Michael’s enthusiasm was infectious, as he discovered things in the garden and pointed out others to her that he had noticed before. Under a tree at the end was a swing, old and creaky, but he tested it and then offered her a ride.
She shook her head. ‘I never could make them go high enough.’
The next second his arm had snagged her waist and she was on his lap, swinging high in the air and laughing with delight as the wind tugged at her hair and the ground rushed up to meet them.
Finally he slowed it, and as they drifted gently back and forth, his lips touched warmly against hers before his arm released her.
She stood up, her legs shaking, but whether from the dizzying ride or the effects of the kiss she wasn’t sure. After all, it had only been a very tiny kiss, not at all the sort of thing that smouldering passion was made of, but it had affected her more deeply than she dared admit, even to herself. She could still feel the hard imprint of his thighs against her legs, and the warmth of his chest against her side.
‘The fish,’ he said abruptly, and she followed him back to the kitchen, her emotions in turmoil. As he unwrapped the bass and lifted it carefully on to the plate, she forced herself to behave calmly.
‘Do you have any salad dressing?’
‘In the little jar in the fridge door—it’s home-made.’

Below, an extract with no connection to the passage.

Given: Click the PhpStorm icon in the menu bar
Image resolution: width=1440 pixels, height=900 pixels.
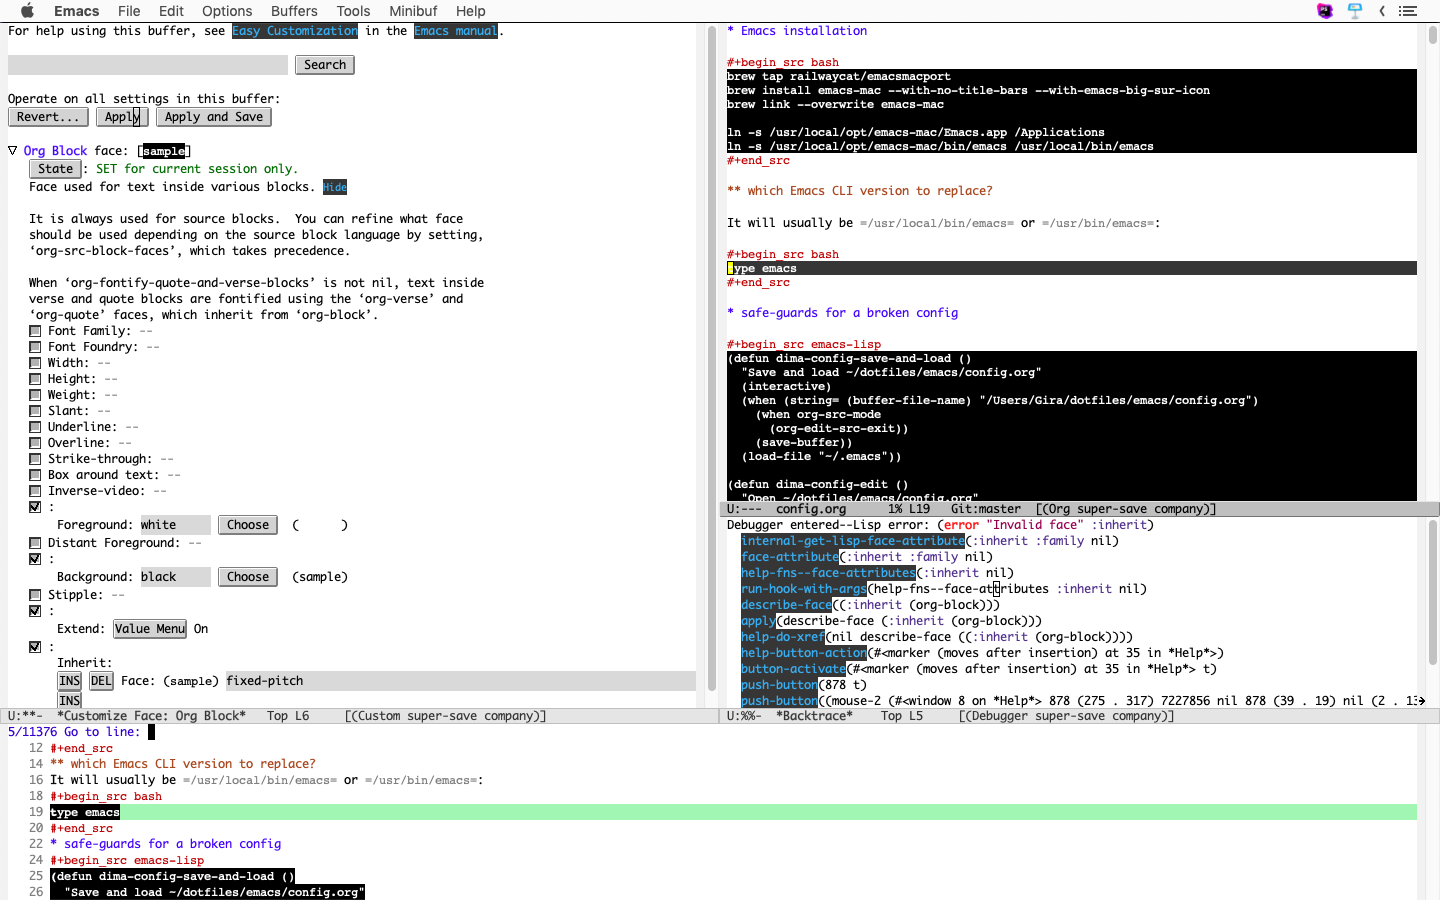Looking at the screenshot, I should click(1323, 10).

They sat at the big oak table in the kitchen for their meal, and to her surprise she relaxed and enjoyed it. The food was delicious, Michael friendly but nothing more, and she began to think she must have imagined her reaction to his kiss.
They took their coffee in the garden and sat on the bench seat among the roses, he at one end, she at the other, and a respectable distance between them. After a while their conversation flagged, and she looked up to see him watching her, his eyes intent.
She flushed. Perhaps she hadn’t imagined it? His arm was flung along the back of the seat, and his fingers reached out and brushed the side of her neck. Her pulse leapt to life, and she sprang to her feet.
‘I ought to go, Michael.’
He stood up smoothly and reached for her hand, his thumb idly brushing against her wrist.
‘I can feel your pulse,’ he murmured. ‘It’s racing. Fight or flight, or something even more fundamental?’
She was frozen, transfixed to the spot, as he closed the gap between them and cupped her face gently in his hands.
‘Have I told you how lovely you look tonight?’
‘I—no, I don’t think so …’
‘How remiss of me. You’re beautiful, Clare. Quite exquisite.’ Trapped in that paralysing blue gaze, she was powerless to move as he lowered his head and took her mouth in a kiss so gentle, so delicate that she thought she must be dreaming.